CAを構築するとはサーバやクライアント認証のための証明書を
発行することができるようにすることを意味します.
誤解してはならないのはネットワークサーバのように
ネットワークに接続されたホストの特定のポートで接続を待ち受けて、
クライアントがそこに接続して、コマンドを発行し、
結果を得るためのサーバを作るわけではないということです.
確かに依頼者からCSRを受け取り、それに基づいて証明書を
発行しますが、この受け渡しのための手順が定められている
わけではありません。WWWのCGIで受け渡しを行っても、
メールで手動で送ってもよいわけです。
この部分は規約があるわけではありません。
認証局を構築するのに必要なのは、鍵ペアを作り、証明書を作る
ソフトウェアを用意すること、また構築する認証局自身の
CA証明書を作るのに必要なものを作成することです。
OpenSSLのインストール
インストールは簡単です。
まずOpenSSLのパッケージを
http://www.openssl.org/などから入手して、
以下のように展開してmakeするだけです。
% tar zxvf openssl-0.9.6.tar.gz
% cd cd openssl-0.9.6
% ./config
% make
% make test
% su
# make install
|
これにより内容が/usr/local/sslにインストールされます。
openssl.cnfの設定
opensslコマンドの動作を設定は/usr/local/ssl/openssl.cnfに行います.

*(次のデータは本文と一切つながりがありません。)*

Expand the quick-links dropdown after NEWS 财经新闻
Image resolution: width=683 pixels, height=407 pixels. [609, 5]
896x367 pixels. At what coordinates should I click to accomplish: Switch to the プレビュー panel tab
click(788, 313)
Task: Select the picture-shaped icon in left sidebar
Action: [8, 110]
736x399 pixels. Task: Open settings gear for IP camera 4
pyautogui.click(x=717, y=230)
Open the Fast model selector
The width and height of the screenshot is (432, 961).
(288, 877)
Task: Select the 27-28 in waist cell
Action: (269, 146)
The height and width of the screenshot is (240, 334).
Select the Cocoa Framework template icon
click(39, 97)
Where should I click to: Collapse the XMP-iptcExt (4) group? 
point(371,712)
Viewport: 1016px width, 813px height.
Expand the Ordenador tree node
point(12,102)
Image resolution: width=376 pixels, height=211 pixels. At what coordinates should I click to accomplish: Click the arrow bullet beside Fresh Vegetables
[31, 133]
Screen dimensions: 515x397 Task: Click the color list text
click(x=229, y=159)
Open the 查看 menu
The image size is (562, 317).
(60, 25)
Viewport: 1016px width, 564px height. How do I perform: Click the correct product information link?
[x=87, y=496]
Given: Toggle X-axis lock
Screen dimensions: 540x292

以下に/usr/local/ssl/openssl.cnfの主要な部分を取り上げます。
[ ca ]
default_ca = CA_default
[ CA_default ]
dir = /usr/local/ssl/fclCA
policy = policy_match
[ policy_match ]
countryName = match
stateOrProvinceName = match
organizationName = match
organizationalUnitName = optional
commonName = supplied
emailAddress = optional
|
主要部分以外は省略しています.
[ CA_default ] の dirで指定したパスにCAで使う情報が
収められます.この設定で使うにはCA.shを以下のように
して作っておくと便利です。
# cd /usr/local/ssl
# cp /misc/CA.sh bin
|
そして/usr/local/ssl/bin/CA.shの以下の部分を編集しておきます。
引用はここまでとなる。